*What is asked:* Quote the material word for word, starting at the line that has "Task: Click the" and stopping after the last line of the material. Leave out the pictures.

*Extracted entries:*

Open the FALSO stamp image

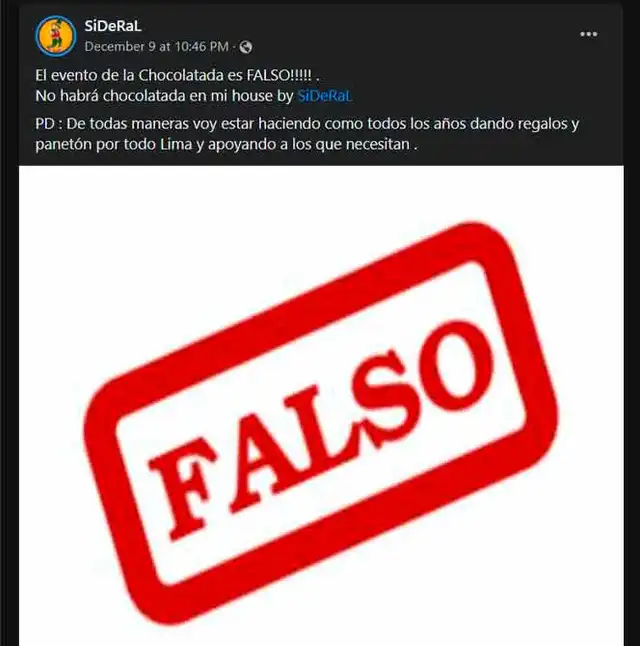[x=321, y=406]
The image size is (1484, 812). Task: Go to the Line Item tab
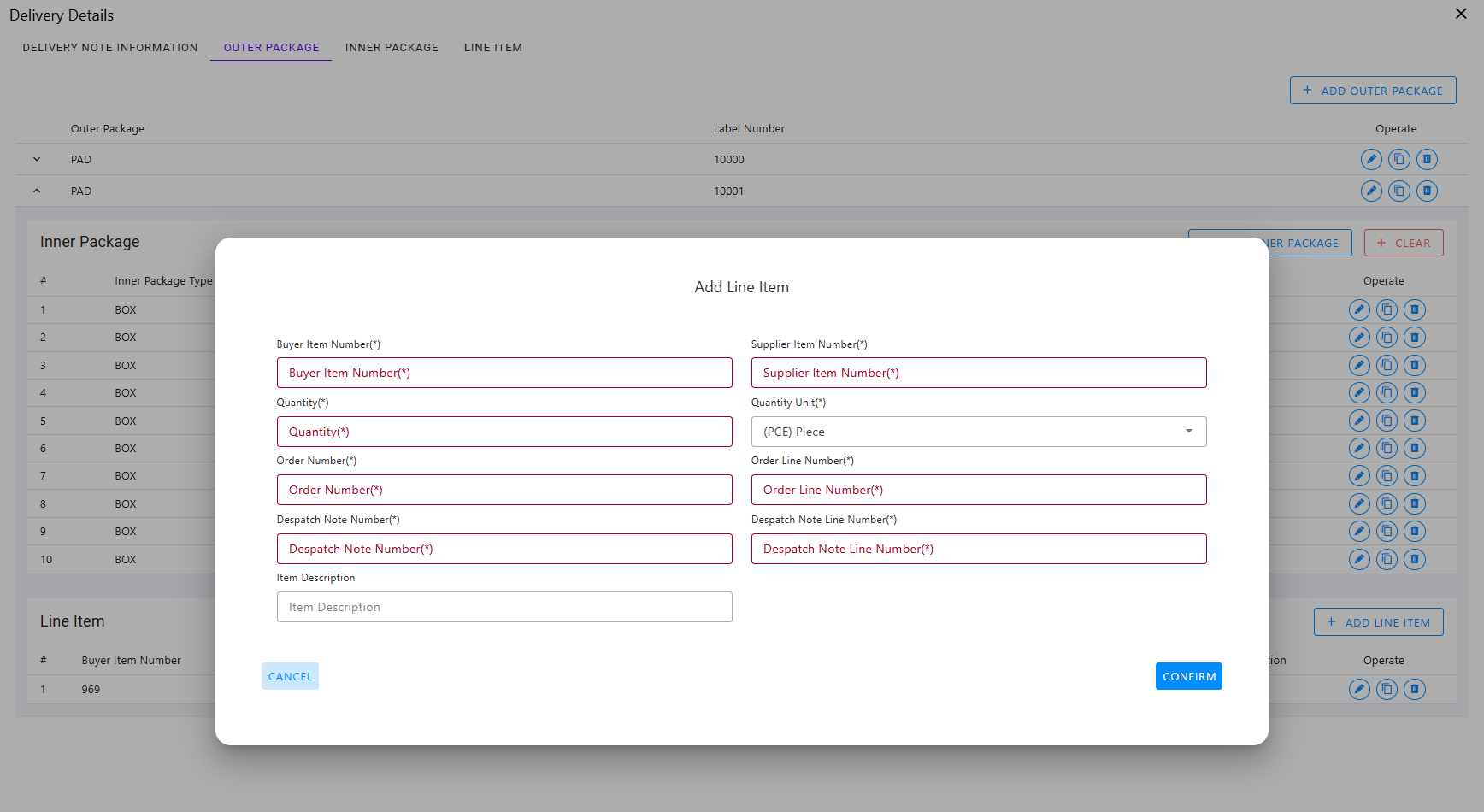(x=492, y=48)
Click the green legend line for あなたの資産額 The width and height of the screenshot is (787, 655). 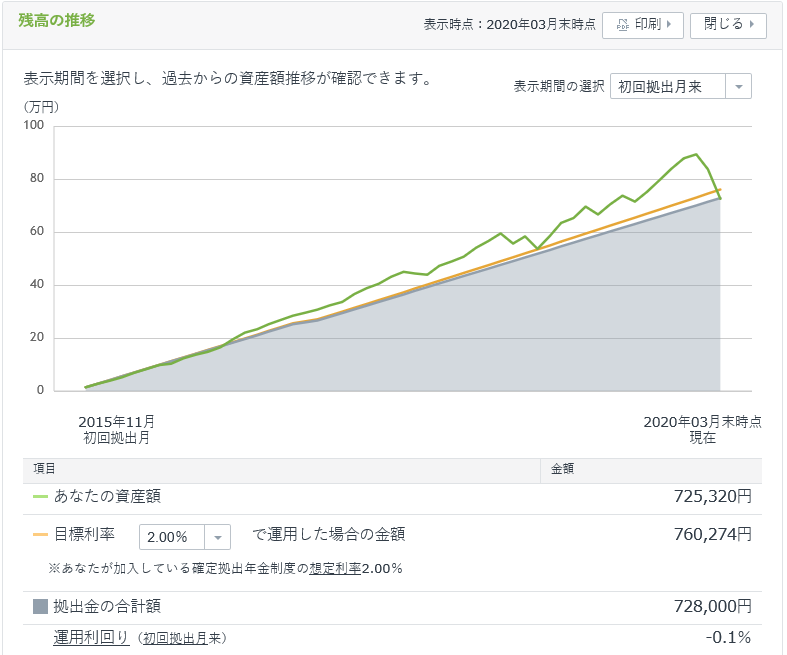pos(40,496)
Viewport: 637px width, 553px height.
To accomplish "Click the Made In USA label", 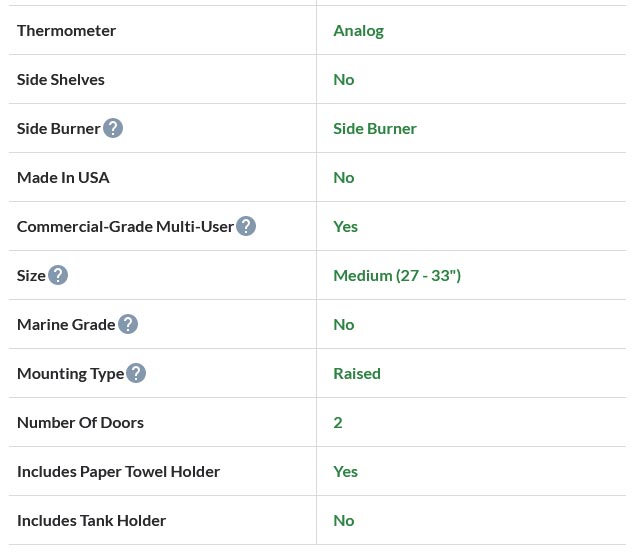I will 63,177.
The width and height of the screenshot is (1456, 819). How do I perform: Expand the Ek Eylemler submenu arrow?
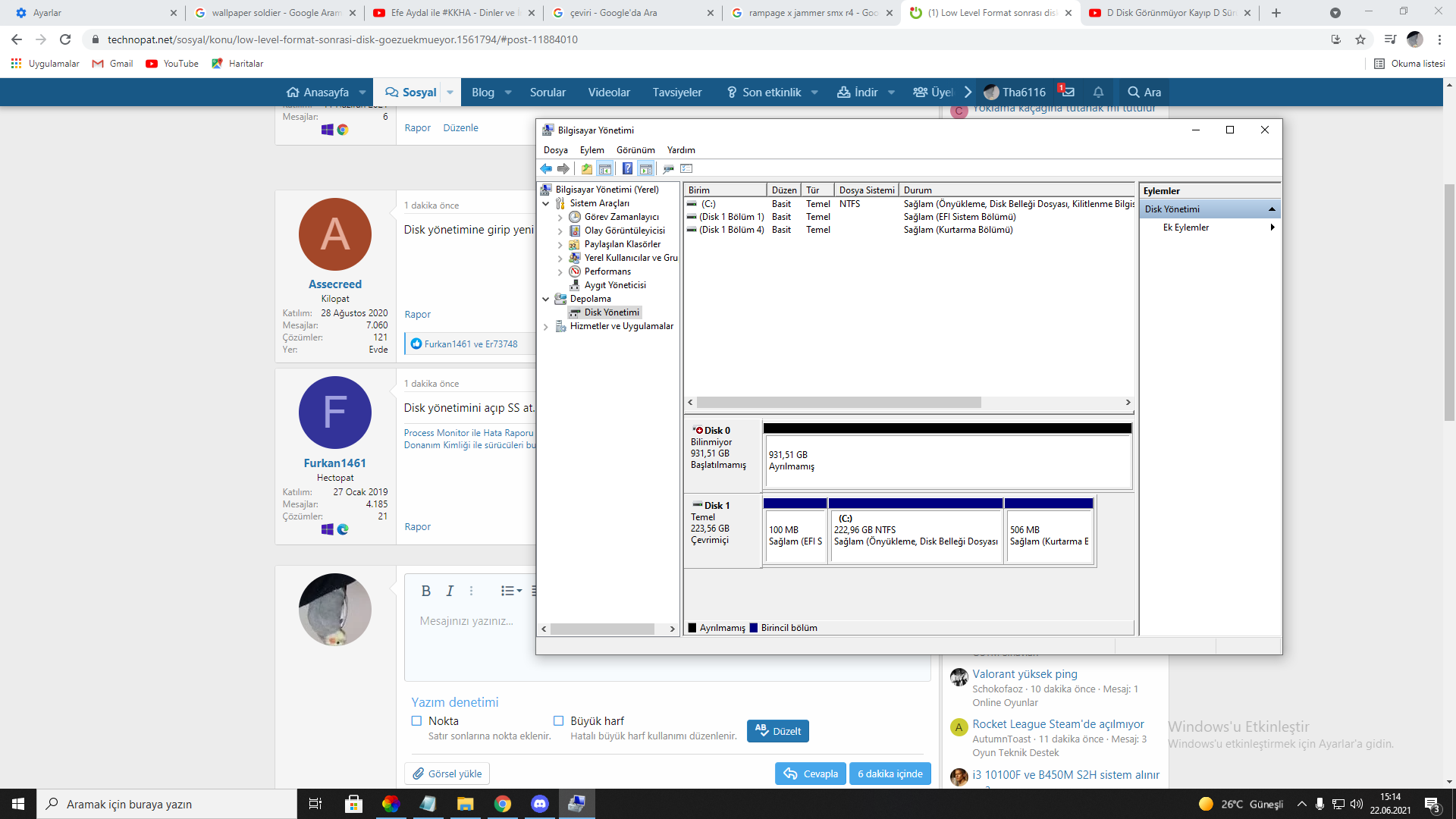coord(1272,228)

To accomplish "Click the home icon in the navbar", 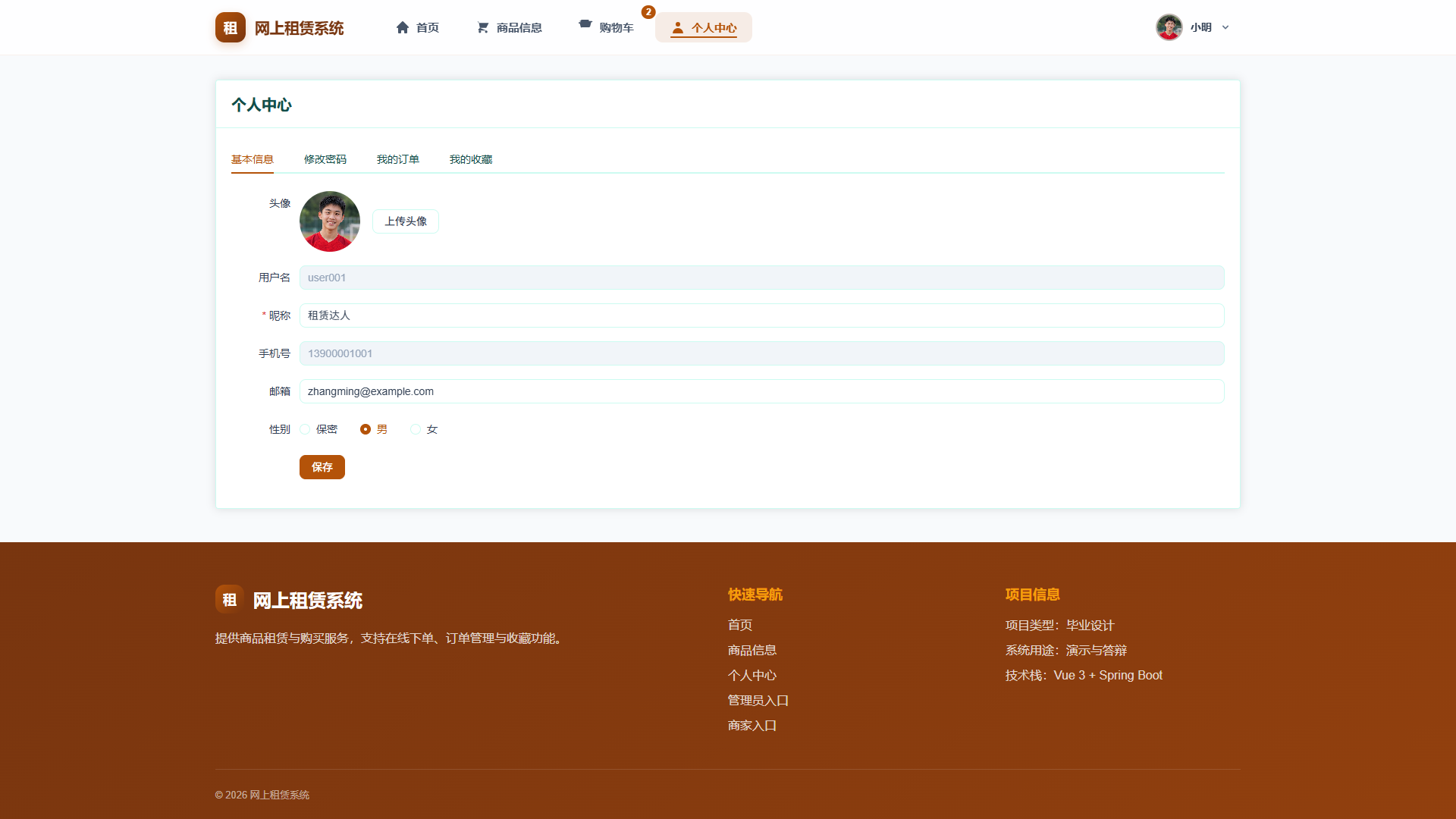I will click(x=403, y=27).
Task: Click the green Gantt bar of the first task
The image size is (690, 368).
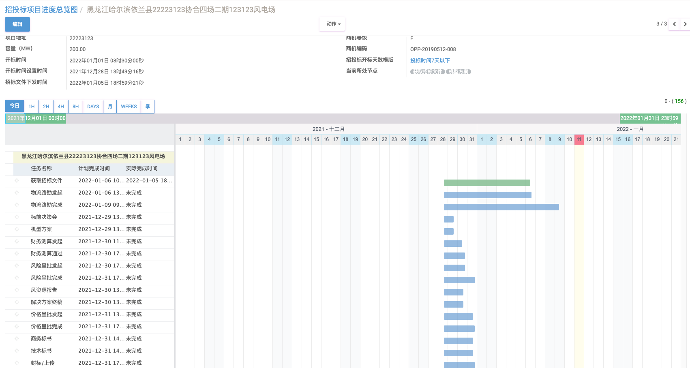Action: coord(487,183)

*Result for this task:*
Task: Click the green Gantt bar of the first task
The image size is (690, 368).
Action: coord(487,183)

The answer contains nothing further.